台風に不漁、少ないお客さん・・・ 残念なこともあるけれど、今年、この漁師町らしい浜のお盆の風習を、ちょっとみんなでやってみよう、と商工会の婦人部が中心になって、町内の中心的な商店街で一斉に、この法界をしました。
法界
時間になったら松明に火を灯し、全部で500本ほどの松明を、あちらこちらの商店街の端から端までたてました。お寺のお坊様も、九州から取り寄せた平和の火をもって参加され、厳粛で、しかも何か懐かしい、現世の人と町内のご先祖さまが全員集合したような、不思議な雰囲気の漂う盛大なイベントになりました。そもそも、イベントというつもりは全くなかったのですが、ね。
法界
と、去年よりちょっとさみしい八月ではありますが、嬉しいこともありました。
今年度、大正町市場では、地元の買い物客を呼び戻そう!を目標に、「月に一度は百円市~百縁小鉢~」を平日に行っているんですが、
百縁小鉢チラシ
もちろん今月も、いつものように第四金曜にやるよう、準備をしていたら!なんと、普段、漁がなくて全然出てこれなかった漁師のおかみさんたちが、このイベント前日にちらほら顔を出してくださって!!「明日はちょっとでも売らないとねー」と言ってくださいました♪なんかすんごく嬉しいです♪♪♪ちょっとでも何か出店して、市場に花を添えなくちゃっていう、おばちゃんたち一人一人の気持ちと協力がこんなときなので余計、身に染みてありがたいと思いました。
百縁小鉢は、市場内のお店全店で百円の商品を販売するイベントなんです。

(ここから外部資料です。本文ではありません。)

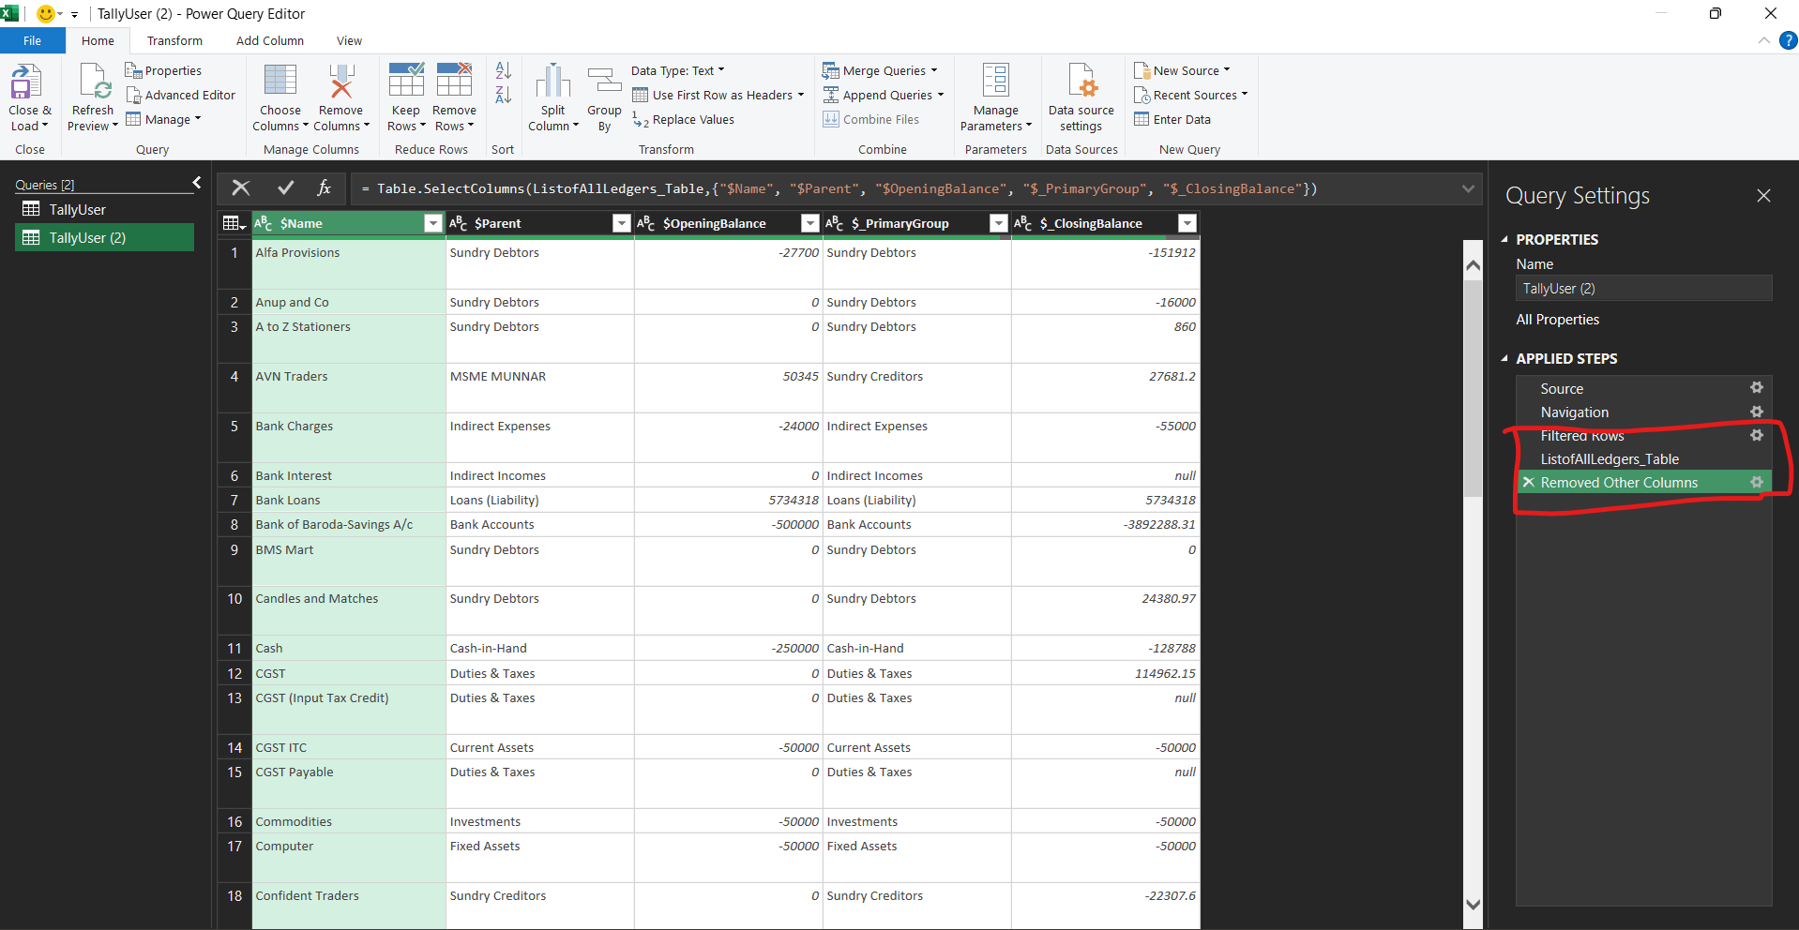Open the Add Column tab
The height and width of the screenshot is (930, 1799).
click(x=269, y=41)
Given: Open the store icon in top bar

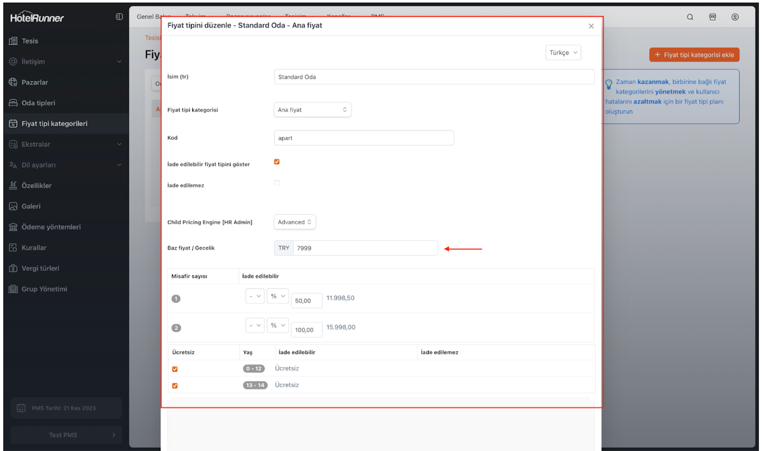Looking at the screenshot, I should pos(712,17).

対象商品には百縁小鉢のロゴシールが貼られていて、このシールを5枚集めると福引が引けるんです。
福引の景品は、久礼の地場産品。鰹のタタキだったり、七面鳥、地酒に久礼天やイチゴ農家組合でできたケーキ屋風工房の焼き菓子、高知屋のところてん、地元の商品開発事業の先駆け、ど久礼もんの漁師のラー油や辛焼き味噌などなど、いろーんなものが当たる福引。地元だけに普段、自分用にはあまり買わず、贈り物としてしか買ってない、そんな商品が自分にあたる嬉しい福引です。
で、このイベントを大正町市場の中だけでやっていたら・・・なんと、市場前のお宮さん通り商店街からも「うちもやりたーい」という嬉しいご協力をいただけることになり!今では、大正町市場とお宮さん通りの9店でも、百円商品をお買い求めいただけるようになりました♪
ちょっとでも普段のお買い物に色を添えられればと、お客さんもお店の人にも喜んでもらえるものになれば、と続けてよかったなぁと思います。特に今月は、普段、漁師のおかみさんも出てなかったし、メジカもまだだし、お天気も心配だけど・・・ね。
というわけで、地域のみなさんと一緒に、まだまだがんばっていけそうな、大正町市場から、今月も川村がお届けしました。